Extended Repayment Timelines and Penalty Waivers
According to sources familiar with the matter, the new framework may propose doubling the repayment period to 180 days before a loan is classified as a non-performing asset (NPA). Currently, loans are tagged as special mention accounts (SMA-0, SMA-1, SMA-2) after delays of 30, 60, and 90 days, respectively, severely limiting access to fresh credit for borrowers.
"The aim is to reduce the number of avoidable closures triggered by heavy debt burden," one official stated. Additionally, FRR 2.0 is expected to relax penalty rules, waiving the increased interest rates that typically apply when repayments are delayed.
Digital Platform for Streamlined Restructuring
A key component of FRR 2.0 will be the establishment of a digital platform designed to streamline the loan restructuring process. This platform will enable lenders to assess loan viability, examine borrower repayment behavior, and significantly reduce the time required for restructuring.
"A platform tracking repayments, if implemented, could potentially resolve the information asymmetry between businesses and lenders," noted Veeramani C., a professor at the Centre for Development Studies. This transparency is crucial for MSMEs that often struggle to secure collateral for loans.
Broader Economic Impact
The development holds immense significance given that India's 7.4 million MSMEs contribute approximately 45% to exports, 30% of the country's economic output, and employ around 330 million people. The new framework is anticipated to save about 1.2 million jobs, providing a much-needed cushion for the sector.

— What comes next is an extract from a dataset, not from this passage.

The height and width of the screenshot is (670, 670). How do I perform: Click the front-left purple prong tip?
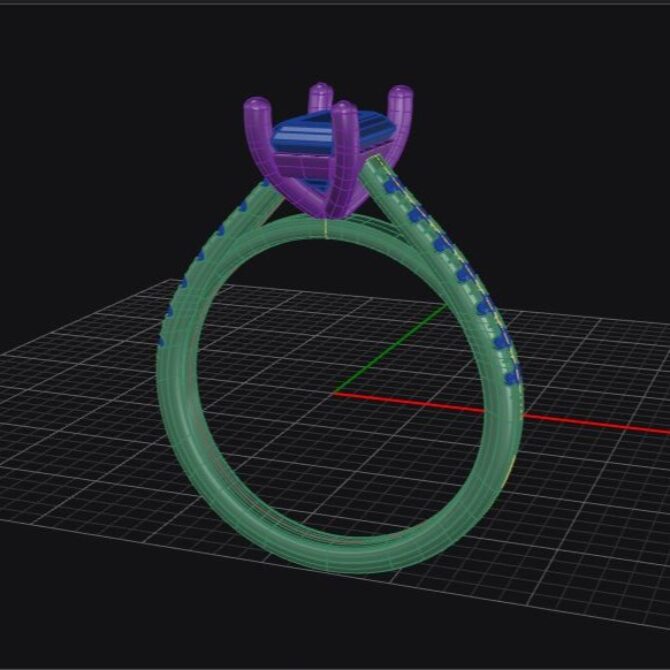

Vinod Kumar, President of the India SME Forum, emphasized the need for such measures: "Small businesses often fail to repay due to genuine financial issues, but their intent is not against repaying debt. There is a need to provide them more time, and they should not be hastily classified as SMA."
Context and Challenges
The FRR 2.0 update comes as the MSME sector formalizes rapidly, with registered entities rising from about 58 million in January 2025 to nearly 74 million currently. However, global challenges and US tariff measures have cooled optimism, as reflected in recent SIDBI surveys.
While gross NPAs in MSME loans have declined from ₹1.87 trillion in March 2020 to around ₹1.25 trillion by March 2024, access to capital remains a hurdle. The earlier FRR framework required lenders to set up special committees for restructuring, a process often seen as cumbersome.
It is important to note that budget proposals undergo multiple revisions before final announcements, and queries to the finance and MSME ministries have yet to receive official responses.